> [Your assignment]
Spot each line in the records below where the word "computer" occurs, then copy it.

◆ ◆ ◆ ◆ ◆

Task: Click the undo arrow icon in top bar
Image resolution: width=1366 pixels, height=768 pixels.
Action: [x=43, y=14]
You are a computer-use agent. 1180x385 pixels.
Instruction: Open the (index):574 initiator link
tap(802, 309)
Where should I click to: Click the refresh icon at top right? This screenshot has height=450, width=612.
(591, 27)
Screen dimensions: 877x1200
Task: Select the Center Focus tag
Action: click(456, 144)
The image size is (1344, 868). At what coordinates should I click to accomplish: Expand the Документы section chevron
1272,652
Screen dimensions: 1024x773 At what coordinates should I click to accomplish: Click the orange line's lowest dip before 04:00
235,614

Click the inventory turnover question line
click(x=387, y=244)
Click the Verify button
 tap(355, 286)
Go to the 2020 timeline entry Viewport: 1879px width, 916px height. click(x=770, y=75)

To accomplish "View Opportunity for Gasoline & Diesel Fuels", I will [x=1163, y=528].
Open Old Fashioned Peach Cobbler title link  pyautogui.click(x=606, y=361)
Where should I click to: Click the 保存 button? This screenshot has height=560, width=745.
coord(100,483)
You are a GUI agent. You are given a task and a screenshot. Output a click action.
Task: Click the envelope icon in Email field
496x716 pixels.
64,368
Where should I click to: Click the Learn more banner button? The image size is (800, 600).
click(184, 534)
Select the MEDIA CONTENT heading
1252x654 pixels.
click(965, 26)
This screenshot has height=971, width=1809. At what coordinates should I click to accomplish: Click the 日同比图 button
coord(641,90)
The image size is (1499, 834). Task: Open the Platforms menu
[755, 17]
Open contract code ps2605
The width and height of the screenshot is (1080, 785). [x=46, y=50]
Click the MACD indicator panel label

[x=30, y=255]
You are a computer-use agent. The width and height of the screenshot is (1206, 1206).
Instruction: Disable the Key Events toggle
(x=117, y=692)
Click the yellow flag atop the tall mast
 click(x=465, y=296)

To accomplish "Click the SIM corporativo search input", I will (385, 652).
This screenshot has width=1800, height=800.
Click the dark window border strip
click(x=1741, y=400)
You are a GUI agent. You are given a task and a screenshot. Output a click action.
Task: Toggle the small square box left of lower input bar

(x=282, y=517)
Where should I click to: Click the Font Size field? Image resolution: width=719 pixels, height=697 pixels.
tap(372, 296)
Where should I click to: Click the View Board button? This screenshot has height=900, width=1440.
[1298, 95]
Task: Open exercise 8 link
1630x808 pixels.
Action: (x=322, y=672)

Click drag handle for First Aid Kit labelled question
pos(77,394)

◆ ◆ ◆ ◆ ◆

> [Output]
You are a computer-use agent. 1180x385 pixels.
You are a computer-use agent. The width and height of the screenshot is (1206, 1206).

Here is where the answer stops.